#### [AIM OF THE TASK]
Copy out lines with the word "height" from the material that follows.

=== RECORD EXCERPTS ===

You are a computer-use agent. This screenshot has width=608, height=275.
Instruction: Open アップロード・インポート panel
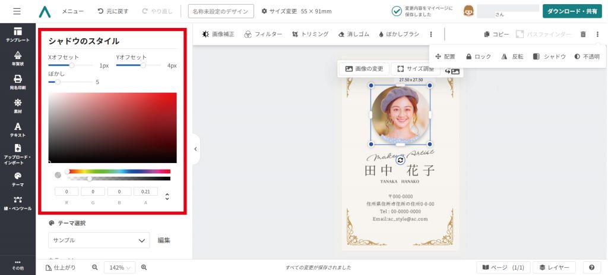click(18, 154)

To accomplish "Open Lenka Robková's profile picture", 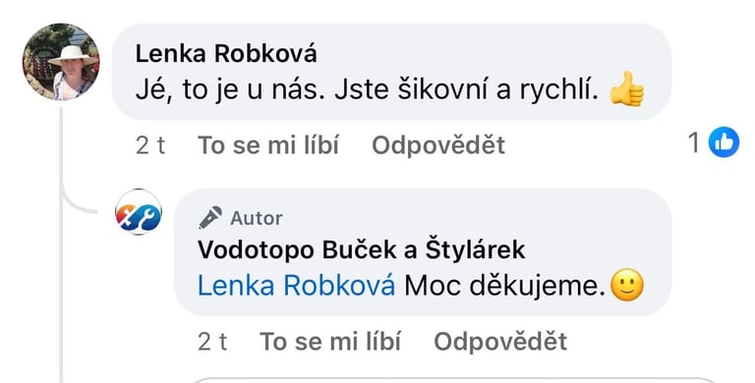I will [x=61, y=62].
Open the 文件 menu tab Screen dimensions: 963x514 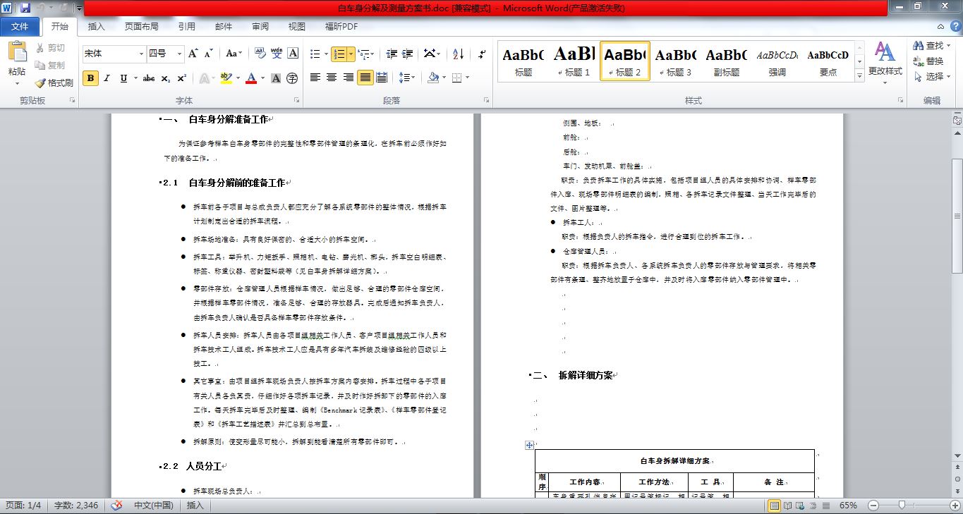tap(20, 27)
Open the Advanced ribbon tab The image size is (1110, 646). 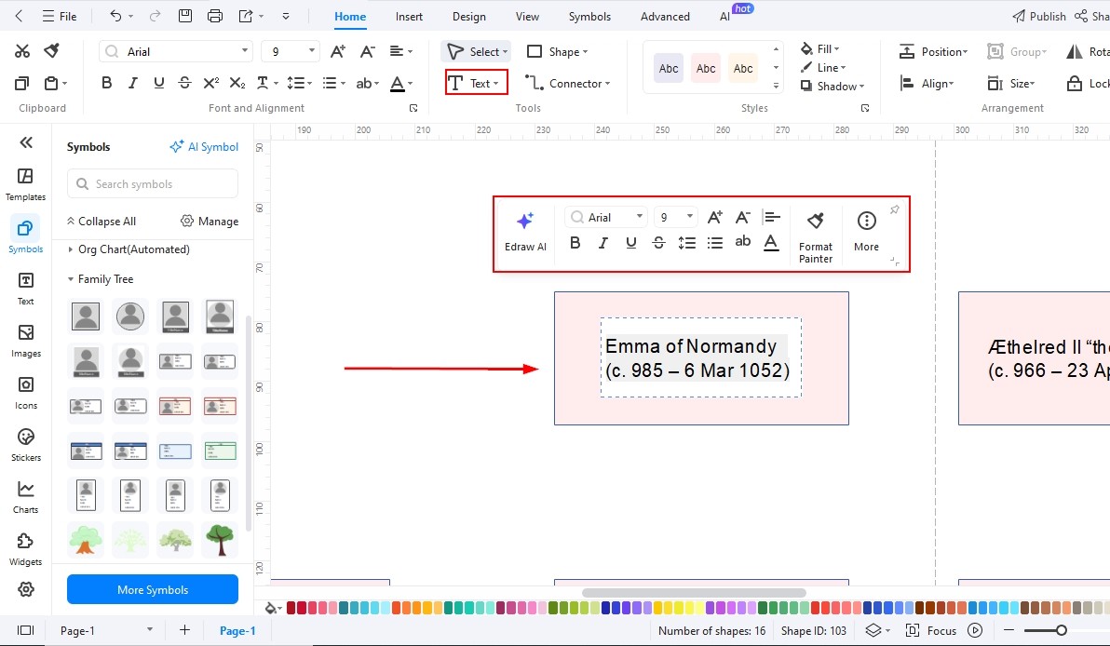pos(664,16)
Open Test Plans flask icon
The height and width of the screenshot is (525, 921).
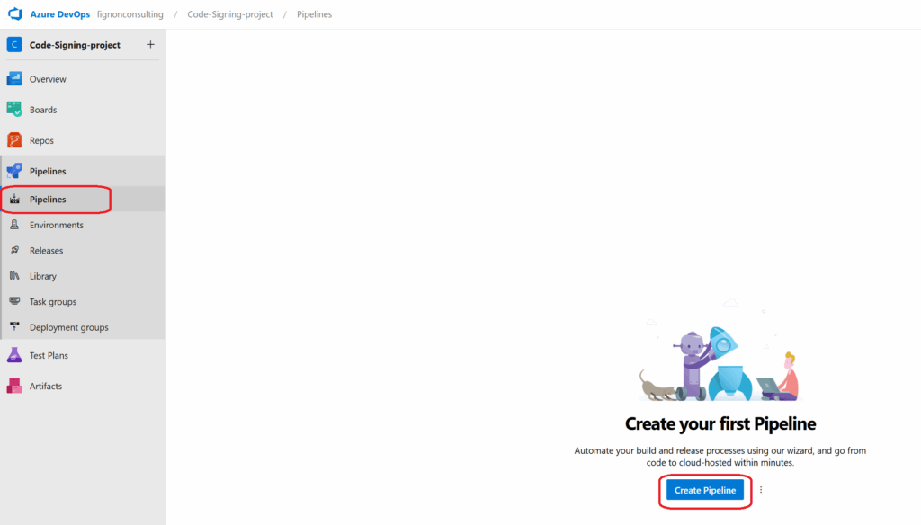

===

#### [RESULT OF THIS EXERCISE]
You are a computer-use agent. This screenshot has width=608, height=275.
The height and width of the screenshot is (525, 921).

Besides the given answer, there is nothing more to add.